Many researchers have focused on in vivo antidiabetic activities of copper complexes.[19,40] Walter et al.,[41] hypothesized that copper metabolism encounters the diabetic pathological conditions. Copper can increase the tolerance of pancreatic β-cells against oxidative stress, which is one of the causative agents of diabetes.[42] Intramuscular injection of copper(II) acetate imidazole complex to streptozotocin (STZ) induced rats are shown to increase in glucose tolerance and consequently decrease in blood glucose level. Abdul-Ghani et al.,[43] proved the antidiabetic effect of bis(acetato)tetrakis(imidazole) copper(II) in STZ induced diabetic rats. Yasumatsu et al.,[44] stated that single intraperitonial injection of copper(II) picolinate to diabetic mice shown higher hypoglycemic effect. Moreover, Barthel et al.,[45] proved that, the copper chelating agent tetrathiomolybdate decreased serum copper ions and free radicals which ameliorates glucose and lipid metabolism in diabetic db/db mice model. The mechanism of action by copper has been suggested, that copper treats hyperglycemia by activating the phosphoinositide 3’kinase (PI3-K/Akt) pathway leading to GLUT 4 translocation[46] in some studies. Hence, the above studies indicate that Cu(II) complexes exhibit good antidiabetic activity.

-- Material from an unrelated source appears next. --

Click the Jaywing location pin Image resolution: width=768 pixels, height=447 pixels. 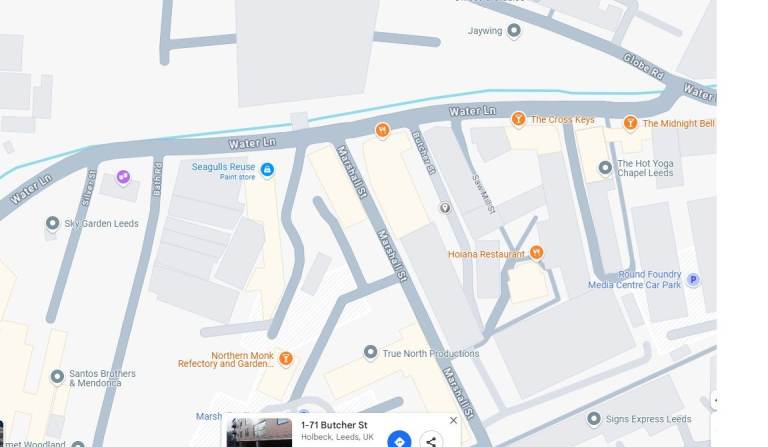coord(514,31)
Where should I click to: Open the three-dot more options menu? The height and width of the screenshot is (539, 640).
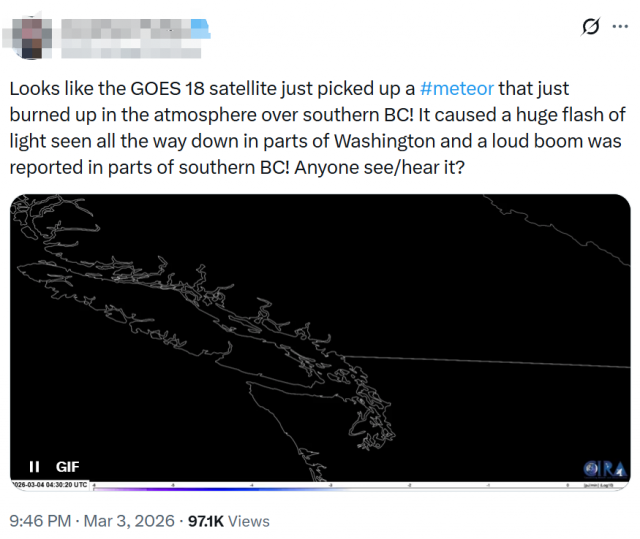point(620,26)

In the current study, the inhibitory effect of copper(II) complexes 1 and 2 on carbohydrate hydrolysing enzymes α-amylase and α-glucosidase were investigated. These enzyme inhibitors antagonize the activity of these enzymes and delaying the digestion of carbohydrate which prevents the sudden rise in blood glucose level, especially after meal.[47] Therefore, inhibition of these two enzymes is an attractive approach for the management of diabetes. In the present study, complex 2 inhibits α-amylase 50.18 ±0.39% and acarbose inhibits 84.80 ±0.03%. Complex 2 inhibits glucosidase 54.2 ±0.05% and complex 1 inhibits 20.52 ±0.40%; these are compared with standard drug acarbose which inhibits 85.80 ±0.03%. Hence, complex 2 is considered as moderate inhibitor when compared with complex 1. Complex 1 was least potent inhibitor for those enzymes. Relative movement of the complex 1 was 82.35 ±0.91% and complex 2 was 49.97 ±0.91%. Complex 2 effectively retards the movement of glucose through the biomembrane after three hours. This suggested that the complex 2 can delay absorption compared to complex 1. The IC 50 values of the copper(II) complexes 1 and 2 were much higher when compared with standard drug acarbose. The enhanced activity of complex 2 may be due to the electronegative chloro substituents present in the Schiff base ligand. Hence, some substituent changes in these complexes may help to exhibit potential inhibition on these enzymes and less diffusion through intestinal membrane. However, further in vivo studies are essential to prove their antidiabetic activity and the mechanism.

4 Conclusions

In summary, synthesis and characterization of two new copper(II) complexes derived from tridentate ONO donor Schiff bases N-(salicylidene)-L-valine and N-(3,5-dichlorosalicylidene)-L-valine with tmen (N,N,N′,N′-tetramethylethylene-1,2-diamine) are described in this article. Complex 1 adopts a distorted square pyramidal geometry while complex 2 adopts a syn-anti mode of carboxylate bridged dinuclear structure, as revealed by single crystal XRD. The IC50 values of in vitro antidiabetic studies of both the complexes were much higher when compared with standard drug such as acarbose. Since both the complexes showed significant inhibiting activities, the current results provide a lead for the in vivo studies to establish the possibility of these complexes as antidiabetic agent.